14 thoughts on “Review: Marmot Tungsten UL 2P Backpacking Tent”

  1. Hello, thank you for the review. I am considering this tent but I am confused about two things: is it free or semi free standing tent? Also, one of the reviews said it is not a tub floor which causes problems in wetter environment. What’s your opinion, please? Thank you ☺️. Ella

  2. So you mention there are no guylines or loops to stake out. What if you bought your own guylines, would there be anywhere on the tent to attach them?

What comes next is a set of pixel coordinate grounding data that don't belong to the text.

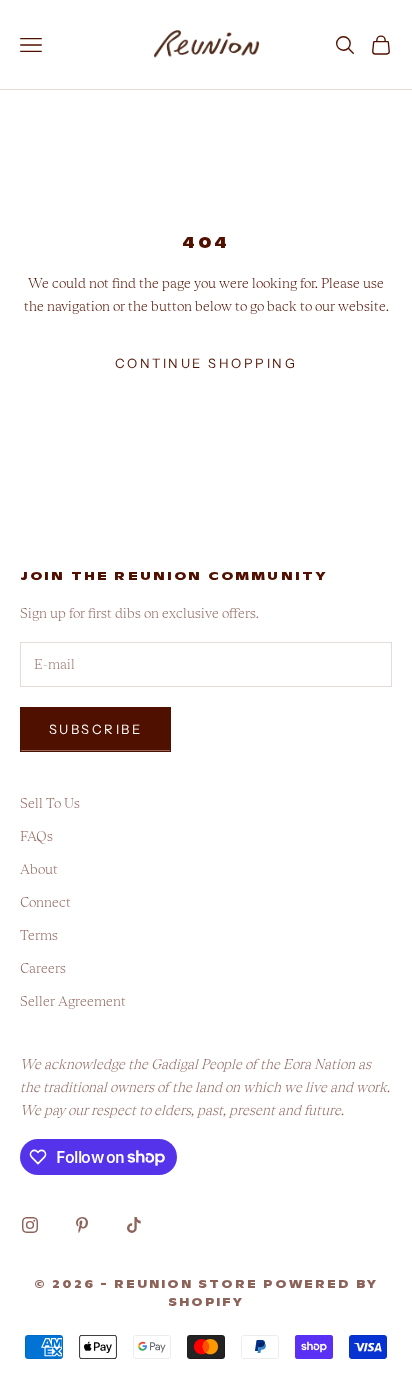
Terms (39, 935)
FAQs (36, 836)
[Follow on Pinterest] (82, 1225)
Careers (43, 968)
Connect (45, 902)
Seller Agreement (73, 1001)
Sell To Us (50, 803)
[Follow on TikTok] (134, 1225)
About (39, 869)
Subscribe (95, 729)
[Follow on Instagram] (30, 1225)
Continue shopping (206, 363)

    • I bought a few plastic clamp clips made for tent use on AliExpress. These clips have a flat clamp surface and a hole in the tail for looping a short guyline. I clamp such guylines for both the end walls of the rainfly. It is advised to add a small piece of plastic or nylon between the clamp and the end rainfly wall material to prevent wear or damage to the rainfly wall. Cheap solution. I think the biggest problem is pitching the tent in the rain to keep the inner tent dry so I bought the footprint. This adds more costs to the tent.

  3. I keep seeing different packed weights on this tent, some saying its 3lbs 10 oz packed. Any info on actual packed weight?

    • Hi Brian,

      Good question. The weight I provide for a tent is always based on placing the key components on my home scale (which is precise): just the inner tent/canopy, rainfly, and poles, which is often described as the “minimum trail weight” or by a similarl term. (For a tent that pitches with trekking poles, I don’t include the weight of the trekking poles, just the tent pieces.) Most reviewers do that to give readers an apples-to-apples comparison because the amount and weight of other pieces that normally come with a tent, like stakes and guylines, can vary, which doesn’t offer a fair comparison.

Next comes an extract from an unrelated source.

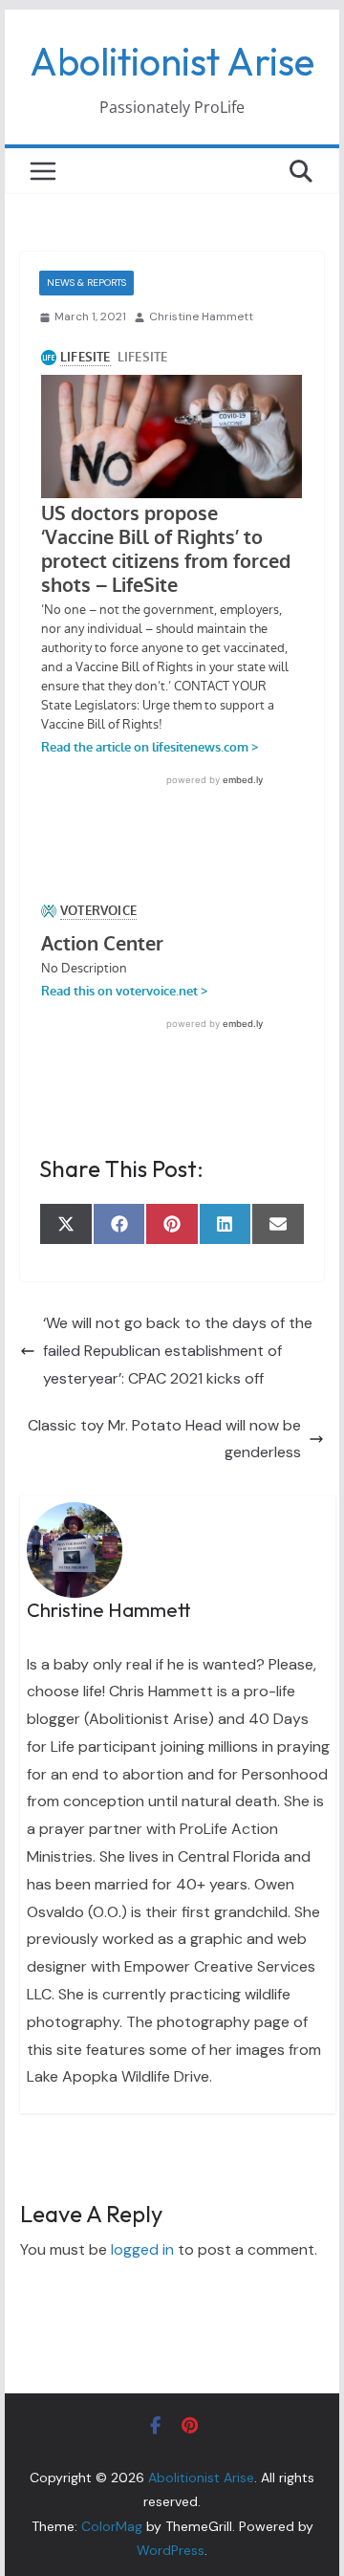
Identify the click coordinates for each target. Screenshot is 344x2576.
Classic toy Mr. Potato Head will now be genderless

      The “packed weight” refers to everything included. So with stakes, etc., this tent could be 3 lbs. 10 oz. But use the minimum trail weight to get a better comparison.

      Good luck.

  4. Great write up, I have been searching for a new suitable backpacking tent, and had it down to a list of 4, Mutha, Copper Spur, T Wall and this one. Found this 3 p version on sale for $290, a deal that the other brands could not come close to. Fingers crossed.